因みにそれ以外に直近で撮ったものがないか、葬儀を行う前日まで私は母と家中を探し回ったものの、結局見栄えが良さそうに見えるものは、その一枚だけしかなかったのだった。

にも関わらず、まるで写真スタジオで撮影されたみたく、うまいこと加工が施されている。もしかしたら、そのスクリーンから父が覗き込んでいるような気がしていた。

いよいよ葬儀が始まるのを前に、私はいまだ自分のうちに秘めた感情を引きずり出せずにいた。ここで情を溢れ出すにはまだ早いと、誰かに諭されているかのように。


やがて時刻が夕方を過ぎた頃、喪服を羽織った人たちが続々と訪れてきた。親戚をはじめ、父が生前の頃に、それも病気で入院するまで同じ職場に勤めていた同僚から、取引先でお世話になっていた方々もいらっしゃっていた。

その中には、かつて学生時代で共に苦楽を分かち合っていた同級生たちも、父の最期を見送ろうと駆けつけてくれていた。

みるみるうちに、広いホールに満遍なく用意された席はあっという間に埋まり、家族葬らしからぬ空気に包まれたまま、父の葬儀は静かにはじまった。
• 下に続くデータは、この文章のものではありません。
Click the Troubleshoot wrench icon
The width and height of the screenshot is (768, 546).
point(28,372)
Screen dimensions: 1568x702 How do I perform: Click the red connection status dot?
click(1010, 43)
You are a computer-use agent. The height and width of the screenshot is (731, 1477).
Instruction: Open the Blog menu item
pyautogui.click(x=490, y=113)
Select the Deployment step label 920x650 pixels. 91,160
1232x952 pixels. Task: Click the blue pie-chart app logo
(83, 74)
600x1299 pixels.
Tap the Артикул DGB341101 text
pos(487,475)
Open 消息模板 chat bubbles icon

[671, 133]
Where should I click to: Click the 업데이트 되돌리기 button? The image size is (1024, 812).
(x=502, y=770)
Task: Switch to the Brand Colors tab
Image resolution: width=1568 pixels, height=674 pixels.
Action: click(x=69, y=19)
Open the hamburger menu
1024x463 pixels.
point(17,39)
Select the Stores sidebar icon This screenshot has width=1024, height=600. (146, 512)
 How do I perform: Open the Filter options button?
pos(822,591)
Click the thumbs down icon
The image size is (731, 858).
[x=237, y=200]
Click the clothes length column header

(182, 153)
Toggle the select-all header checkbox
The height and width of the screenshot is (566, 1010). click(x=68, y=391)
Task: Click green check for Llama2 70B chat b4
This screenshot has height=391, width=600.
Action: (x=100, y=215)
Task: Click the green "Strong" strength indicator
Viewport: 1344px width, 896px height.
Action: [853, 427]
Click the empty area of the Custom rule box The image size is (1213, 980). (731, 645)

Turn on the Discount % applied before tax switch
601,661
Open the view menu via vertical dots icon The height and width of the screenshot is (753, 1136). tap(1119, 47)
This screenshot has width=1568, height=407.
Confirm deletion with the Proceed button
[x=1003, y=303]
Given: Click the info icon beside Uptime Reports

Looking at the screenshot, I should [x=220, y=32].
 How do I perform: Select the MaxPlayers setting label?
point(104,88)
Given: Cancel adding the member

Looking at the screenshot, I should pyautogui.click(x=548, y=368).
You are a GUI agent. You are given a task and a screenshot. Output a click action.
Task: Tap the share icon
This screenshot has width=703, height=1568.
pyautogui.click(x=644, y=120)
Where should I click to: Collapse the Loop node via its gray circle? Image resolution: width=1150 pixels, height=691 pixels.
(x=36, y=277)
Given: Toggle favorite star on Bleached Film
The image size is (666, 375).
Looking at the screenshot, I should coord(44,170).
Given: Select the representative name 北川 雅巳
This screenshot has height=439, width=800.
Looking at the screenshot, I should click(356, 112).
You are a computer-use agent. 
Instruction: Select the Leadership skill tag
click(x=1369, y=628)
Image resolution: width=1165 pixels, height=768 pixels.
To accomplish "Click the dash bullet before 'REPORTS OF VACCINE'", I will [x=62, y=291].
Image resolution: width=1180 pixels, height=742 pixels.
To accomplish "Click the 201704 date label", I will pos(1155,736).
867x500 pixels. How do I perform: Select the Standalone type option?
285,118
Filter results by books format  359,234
コロナ禍で引き起こされたパンデミックによって、人同士の交流がますます疎遠になっていく中、父は一つの病を患ってしまい…そして帰らぬ人となってしまった。

私自身を含め、病院でのお見舞いや面会が叶わなかったことや、最後に言葉を交わすことができなかったことに、悔やんでも悔やみきれない思いがそれぞれにあっただろう。

どんな時も人を大切にし、どんな時も人を思いやることを忘れず、どんな時も人のために懸命になる。

父が遺していったものは、ちょっとやそっとの言葉で表せるものではない。それが毎年送られてくる年賀状の量や、スマホに登録されている電話アドレス帳の数などで形容するには計り知れないものが、この空間にはたしかに在った。


父は誰よりも人情に満ち溢れた人であったこと、そして多くの人たちに愛されていたことを、一人の息子である私は改めて知るのであった。



やがて葬儀が終わると会場には、ONE OK ROCKのある一曲がギターのアルペジオとともに静かに流れ始める。

父が病気になる前まで、母と共に好き好んで聴いていた定番の曲とは異なり、旅立つ人に贈るはなむけのような心地よいバラードだった。

最後までお読みいただきありがとうございました。 またお会いできる日を楽しみにしています!